* [Exercise aim]:
State the number of lines in these records that include the word "will", and add nothing to it.

(Saved entries)
______

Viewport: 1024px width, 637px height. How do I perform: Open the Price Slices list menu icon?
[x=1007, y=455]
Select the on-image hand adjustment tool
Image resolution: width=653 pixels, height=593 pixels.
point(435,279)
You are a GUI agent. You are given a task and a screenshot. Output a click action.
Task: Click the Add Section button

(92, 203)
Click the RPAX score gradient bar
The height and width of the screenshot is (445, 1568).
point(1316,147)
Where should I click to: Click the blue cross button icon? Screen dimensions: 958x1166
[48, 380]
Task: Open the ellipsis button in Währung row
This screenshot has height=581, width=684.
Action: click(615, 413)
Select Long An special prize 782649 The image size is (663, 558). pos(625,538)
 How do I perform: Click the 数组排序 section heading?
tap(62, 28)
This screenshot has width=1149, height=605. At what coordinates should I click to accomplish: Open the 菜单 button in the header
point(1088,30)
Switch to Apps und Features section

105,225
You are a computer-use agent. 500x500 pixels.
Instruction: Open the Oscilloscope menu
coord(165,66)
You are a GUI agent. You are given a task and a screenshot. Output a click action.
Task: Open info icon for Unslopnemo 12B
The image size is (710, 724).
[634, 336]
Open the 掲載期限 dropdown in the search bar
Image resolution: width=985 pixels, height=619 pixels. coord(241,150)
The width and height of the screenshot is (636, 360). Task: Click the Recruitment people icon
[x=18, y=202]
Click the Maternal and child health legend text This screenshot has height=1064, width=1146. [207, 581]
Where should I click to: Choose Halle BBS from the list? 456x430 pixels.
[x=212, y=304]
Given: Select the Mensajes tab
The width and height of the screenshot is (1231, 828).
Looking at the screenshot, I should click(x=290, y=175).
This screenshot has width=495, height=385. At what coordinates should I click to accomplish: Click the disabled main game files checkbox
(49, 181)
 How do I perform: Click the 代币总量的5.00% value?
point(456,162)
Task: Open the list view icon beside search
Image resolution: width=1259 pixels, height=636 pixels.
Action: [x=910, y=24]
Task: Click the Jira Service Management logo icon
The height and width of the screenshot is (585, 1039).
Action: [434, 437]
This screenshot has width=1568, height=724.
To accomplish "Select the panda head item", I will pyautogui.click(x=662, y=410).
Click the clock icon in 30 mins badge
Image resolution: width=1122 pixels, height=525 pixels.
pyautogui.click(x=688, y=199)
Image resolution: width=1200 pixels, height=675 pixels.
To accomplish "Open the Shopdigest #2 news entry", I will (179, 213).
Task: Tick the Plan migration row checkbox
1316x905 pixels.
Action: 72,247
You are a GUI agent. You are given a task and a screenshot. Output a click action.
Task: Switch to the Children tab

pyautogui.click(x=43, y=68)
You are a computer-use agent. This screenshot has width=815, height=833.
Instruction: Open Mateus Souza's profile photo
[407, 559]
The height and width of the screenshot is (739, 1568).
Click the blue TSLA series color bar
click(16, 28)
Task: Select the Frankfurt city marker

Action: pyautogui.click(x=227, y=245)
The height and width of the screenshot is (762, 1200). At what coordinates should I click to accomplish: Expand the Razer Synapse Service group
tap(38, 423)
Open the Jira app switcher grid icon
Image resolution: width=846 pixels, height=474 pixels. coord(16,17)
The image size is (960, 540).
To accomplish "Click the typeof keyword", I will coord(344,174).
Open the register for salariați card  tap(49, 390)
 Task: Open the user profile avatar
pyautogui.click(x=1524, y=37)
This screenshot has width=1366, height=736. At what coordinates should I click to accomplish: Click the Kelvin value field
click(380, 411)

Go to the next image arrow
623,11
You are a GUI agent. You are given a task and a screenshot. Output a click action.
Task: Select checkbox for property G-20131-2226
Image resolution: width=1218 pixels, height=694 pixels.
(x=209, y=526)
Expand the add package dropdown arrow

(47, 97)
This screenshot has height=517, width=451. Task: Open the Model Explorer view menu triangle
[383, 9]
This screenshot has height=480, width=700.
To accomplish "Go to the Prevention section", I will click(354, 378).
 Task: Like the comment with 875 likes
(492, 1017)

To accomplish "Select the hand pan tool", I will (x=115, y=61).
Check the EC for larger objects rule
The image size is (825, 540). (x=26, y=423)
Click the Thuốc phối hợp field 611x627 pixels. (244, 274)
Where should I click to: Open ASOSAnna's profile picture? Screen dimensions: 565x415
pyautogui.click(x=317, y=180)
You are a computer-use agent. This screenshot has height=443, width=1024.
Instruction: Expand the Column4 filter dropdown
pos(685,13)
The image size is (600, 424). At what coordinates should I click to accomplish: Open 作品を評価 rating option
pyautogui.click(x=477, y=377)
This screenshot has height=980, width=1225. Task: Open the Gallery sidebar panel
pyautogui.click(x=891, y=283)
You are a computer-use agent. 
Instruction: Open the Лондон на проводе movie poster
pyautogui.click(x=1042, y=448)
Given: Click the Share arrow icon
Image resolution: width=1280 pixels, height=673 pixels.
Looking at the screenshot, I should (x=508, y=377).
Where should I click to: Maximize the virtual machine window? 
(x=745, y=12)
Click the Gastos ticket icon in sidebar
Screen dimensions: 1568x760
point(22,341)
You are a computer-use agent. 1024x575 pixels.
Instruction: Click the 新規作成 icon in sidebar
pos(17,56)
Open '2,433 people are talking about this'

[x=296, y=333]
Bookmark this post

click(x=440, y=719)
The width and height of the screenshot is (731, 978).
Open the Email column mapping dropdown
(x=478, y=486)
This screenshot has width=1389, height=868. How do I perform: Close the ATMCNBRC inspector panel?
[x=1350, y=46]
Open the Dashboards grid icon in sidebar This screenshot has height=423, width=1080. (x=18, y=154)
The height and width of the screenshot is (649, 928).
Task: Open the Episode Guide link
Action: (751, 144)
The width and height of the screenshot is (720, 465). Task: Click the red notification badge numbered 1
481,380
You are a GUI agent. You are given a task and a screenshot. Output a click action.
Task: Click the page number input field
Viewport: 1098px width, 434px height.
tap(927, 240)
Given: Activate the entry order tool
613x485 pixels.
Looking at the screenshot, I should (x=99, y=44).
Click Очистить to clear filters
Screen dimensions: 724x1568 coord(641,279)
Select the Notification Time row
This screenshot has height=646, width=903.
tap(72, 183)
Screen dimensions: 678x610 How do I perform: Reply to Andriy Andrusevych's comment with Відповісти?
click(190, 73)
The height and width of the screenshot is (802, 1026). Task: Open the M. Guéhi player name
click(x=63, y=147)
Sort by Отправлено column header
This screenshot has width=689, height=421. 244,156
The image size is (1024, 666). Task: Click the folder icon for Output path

______

* [Solution to the exercise]:
5